What the exercise asks:
Look through the material below and copy exactly the lines from the line with "Screen dimensions: 1310x741" to the line with "The height and width of the screenshot is (1253, 1654).", those two lines included.

··· Data for analysis

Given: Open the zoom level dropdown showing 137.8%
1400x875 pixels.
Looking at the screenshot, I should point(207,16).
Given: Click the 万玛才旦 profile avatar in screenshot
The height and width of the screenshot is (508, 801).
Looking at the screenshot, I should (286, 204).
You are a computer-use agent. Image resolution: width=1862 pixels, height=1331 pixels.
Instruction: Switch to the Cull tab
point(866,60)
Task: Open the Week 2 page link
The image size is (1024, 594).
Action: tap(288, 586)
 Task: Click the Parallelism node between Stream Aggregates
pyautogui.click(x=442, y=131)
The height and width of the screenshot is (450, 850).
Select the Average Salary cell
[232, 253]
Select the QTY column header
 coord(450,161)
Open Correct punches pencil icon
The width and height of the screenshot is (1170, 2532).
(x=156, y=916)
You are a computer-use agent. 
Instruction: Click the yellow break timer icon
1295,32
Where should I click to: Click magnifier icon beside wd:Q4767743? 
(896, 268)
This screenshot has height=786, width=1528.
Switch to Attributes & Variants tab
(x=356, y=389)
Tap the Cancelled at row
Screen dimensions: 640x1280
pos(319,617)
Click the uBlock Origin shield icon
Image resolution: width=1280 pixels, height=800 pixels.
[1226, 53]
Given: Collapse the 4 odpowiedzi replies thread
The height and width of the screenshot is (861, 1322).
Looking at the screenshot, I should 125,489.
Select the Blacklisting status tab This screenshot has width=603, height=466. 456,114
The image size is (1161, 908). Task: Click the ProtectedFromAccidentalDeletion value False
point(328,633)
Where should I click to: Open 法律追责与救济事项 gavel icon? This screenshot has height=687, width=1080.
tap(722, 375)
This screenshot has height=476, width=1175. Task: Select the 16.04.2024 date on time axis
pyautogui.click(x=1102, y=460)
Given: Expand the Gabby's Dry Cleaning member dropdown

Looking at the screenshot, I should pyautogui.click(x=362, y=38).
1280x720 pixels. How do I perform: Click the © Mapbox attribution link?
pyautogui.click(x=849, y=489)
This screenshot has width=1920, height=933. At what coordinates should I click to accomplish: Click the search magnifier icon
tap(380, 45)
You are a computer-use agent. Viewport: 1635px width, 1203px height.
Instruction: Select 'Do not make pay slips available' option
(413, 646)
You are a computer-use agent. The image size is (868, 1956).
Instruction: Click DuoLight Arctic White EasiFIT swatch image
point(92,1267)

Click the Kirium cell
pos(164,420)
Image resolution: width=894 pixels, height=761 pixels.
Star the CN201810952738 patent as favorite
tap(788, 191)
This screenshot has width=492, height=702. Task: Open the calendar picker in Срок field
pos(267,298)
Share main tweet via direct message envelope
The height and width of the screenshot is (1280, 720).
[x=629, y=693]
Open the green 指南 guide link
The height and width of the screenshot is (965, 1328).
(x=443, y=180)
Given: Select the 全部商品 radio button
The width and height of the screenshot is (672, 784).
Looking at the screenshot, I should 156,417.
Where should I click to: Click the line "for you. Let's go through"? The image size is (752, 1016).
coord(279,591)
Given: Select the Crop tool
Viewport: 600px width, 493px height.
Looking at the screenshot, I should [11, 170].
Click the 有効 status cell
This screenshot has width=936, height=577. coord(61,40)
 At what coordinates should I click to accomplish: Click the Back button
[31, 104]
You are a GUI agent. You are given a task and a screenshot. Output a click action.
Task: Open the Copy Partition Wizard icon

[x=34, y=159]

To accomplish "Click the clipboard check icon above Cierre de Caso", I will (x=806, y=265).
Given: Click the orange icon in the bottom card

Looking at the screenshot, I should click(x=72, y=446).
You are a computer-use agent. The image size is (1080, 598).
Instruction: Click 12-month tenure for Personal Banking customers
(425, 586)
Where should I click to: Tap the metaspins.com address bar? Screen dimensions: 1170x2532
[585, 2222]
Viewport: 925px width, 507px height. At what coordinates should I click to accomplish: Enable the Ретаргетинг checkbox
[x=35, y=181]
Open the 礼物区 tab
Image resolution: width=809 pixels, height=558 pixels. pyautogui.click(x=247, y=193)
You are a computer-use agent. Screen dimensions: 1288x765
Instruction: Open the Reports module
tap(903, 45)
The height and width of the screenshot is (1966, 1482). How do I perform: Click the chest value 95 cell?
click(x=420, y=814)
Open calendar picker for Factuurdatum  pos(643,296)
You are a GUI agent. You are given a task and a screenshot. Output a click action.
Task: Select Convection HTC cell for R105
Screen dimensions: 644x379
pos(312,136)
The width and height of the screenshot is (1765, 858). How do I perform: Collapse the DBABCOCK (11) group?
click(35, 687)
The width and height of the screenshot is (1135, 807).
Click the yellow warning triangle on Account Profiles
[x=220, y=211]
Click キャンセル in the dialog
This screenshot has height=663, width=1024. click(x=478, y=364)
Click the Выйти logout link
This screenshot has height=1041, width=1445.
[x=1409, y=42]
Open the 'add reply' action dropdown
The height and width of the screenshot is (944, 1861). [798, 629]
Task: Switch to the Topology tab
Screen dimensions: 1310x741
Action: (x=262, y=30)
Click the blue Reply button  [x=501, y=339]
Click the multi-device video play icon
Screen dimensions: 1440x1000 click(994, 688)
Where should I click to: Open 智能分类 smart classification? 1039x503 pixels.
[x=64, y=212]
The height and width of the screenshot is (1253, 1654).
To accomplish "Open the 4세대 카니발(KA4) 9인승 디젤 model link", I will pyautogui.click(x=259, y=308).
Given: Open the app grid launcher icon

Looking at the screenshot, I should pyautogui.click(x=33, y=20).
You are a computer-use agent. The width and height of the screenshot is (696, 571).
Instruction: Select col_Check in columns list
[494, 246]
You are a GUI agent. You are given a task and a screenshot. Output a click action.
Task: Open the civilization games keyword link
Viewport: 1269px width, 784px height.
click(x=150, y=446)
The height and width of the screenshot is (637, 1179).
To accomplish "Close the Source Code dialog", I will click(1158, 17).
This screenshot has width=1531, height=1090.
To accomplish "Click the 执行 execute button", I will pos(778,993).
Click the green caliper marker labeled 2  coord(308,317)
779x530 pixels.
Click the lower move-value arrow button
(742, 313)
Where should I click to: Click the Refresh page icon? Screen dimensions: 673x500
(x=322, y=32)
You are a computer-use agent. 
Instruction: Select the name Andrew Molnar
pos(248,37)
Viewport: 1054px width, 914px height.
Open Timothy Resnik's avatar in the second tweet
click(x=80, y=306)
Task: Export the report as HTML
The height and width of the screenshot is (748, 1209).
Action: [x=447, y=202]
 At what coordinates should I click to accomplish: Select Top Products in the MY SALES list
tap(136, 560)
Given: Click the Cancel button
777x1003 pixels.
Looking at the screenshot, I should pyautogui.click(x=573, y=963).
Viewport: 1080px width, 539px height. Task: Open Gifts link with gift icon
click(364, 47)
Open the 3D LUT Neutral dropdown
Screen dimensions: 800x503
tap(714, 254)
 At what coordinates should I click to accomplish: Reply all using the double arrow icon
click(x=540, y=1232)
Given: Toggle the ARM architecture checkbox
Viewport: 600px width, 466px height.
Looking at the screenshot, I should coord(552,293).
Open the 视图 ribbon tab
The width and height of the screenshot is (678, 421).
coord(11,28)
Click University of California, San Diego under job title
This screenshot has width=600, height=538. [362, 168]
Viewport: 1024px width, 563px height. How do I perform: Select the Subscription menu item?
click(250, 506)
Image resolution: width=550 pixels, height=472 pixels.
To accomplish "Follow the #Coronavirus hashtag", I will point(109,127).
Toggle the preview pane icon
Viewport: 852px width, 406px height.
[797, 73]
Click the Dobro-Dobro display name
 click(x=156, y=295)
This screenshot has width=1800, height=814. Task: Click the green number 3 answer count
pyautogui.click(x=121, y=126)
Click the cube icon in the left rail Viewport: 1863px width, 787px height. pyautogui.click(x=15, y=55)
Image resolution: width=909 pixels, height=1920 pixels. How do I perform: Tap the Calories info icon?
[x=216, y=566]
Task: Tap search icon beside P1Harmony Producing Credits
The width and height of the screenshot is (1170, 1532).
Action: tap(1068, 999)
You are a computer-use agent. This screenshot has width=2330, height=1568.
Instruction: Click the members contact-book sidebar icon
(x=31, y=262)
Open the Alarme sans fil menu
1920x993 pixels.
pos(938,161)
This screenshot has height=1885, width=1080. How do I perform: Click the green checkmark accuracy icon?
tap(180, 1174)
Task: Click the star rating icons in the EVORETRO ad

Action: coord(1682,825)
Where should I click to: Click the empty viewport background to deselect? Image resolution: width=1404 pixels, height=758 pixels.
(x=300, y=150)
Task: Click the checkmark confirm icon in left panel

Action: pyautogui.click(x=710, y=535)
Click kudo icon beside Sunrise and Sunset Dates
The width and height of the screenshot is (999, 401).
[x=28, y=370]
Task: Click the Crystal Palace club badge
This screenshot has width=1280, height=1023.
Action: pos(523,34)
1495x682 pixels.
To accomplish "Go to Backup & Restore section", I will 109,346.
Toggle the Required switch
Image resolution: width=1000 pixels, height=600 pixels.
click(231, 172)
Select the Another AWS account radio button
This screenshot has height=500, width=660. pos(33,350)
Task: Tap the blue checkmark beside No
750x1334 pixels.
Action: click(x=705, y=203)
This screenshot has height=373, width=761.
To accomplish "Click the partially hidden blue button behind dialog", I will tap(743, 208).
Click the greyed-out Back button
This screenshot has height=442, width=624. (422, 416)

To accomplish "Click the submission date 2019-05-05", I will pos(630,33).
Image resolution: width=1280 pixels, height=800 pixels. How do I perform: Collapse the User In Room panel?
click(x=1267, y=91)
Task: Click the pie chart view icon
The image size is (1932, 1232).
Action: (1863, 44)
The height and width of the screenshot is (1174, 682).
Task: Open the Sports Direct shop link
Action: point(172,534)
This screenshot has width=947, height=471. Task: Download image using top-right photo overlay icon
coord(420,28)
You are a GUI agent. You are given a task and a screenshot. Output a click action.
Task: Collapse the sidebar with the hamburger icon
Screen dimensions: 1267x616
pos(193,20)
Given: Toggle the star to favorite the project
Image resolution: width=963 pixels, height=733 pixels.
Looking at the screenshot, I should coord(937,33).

······

Exercise result:
Screen dimensions: 1310x741
Action: (x=262, y=30)
Click the blue Reply button  [x=501, y=339]
Click the multi-device video play icon
Screen dimensions: 1440x1000 click(994, 688)
Where should I click to: Open 智能分类 smart classification? 1039x503 pixels.
[x=64, y=212]
The height and width of the screenshot is (1253, 1654).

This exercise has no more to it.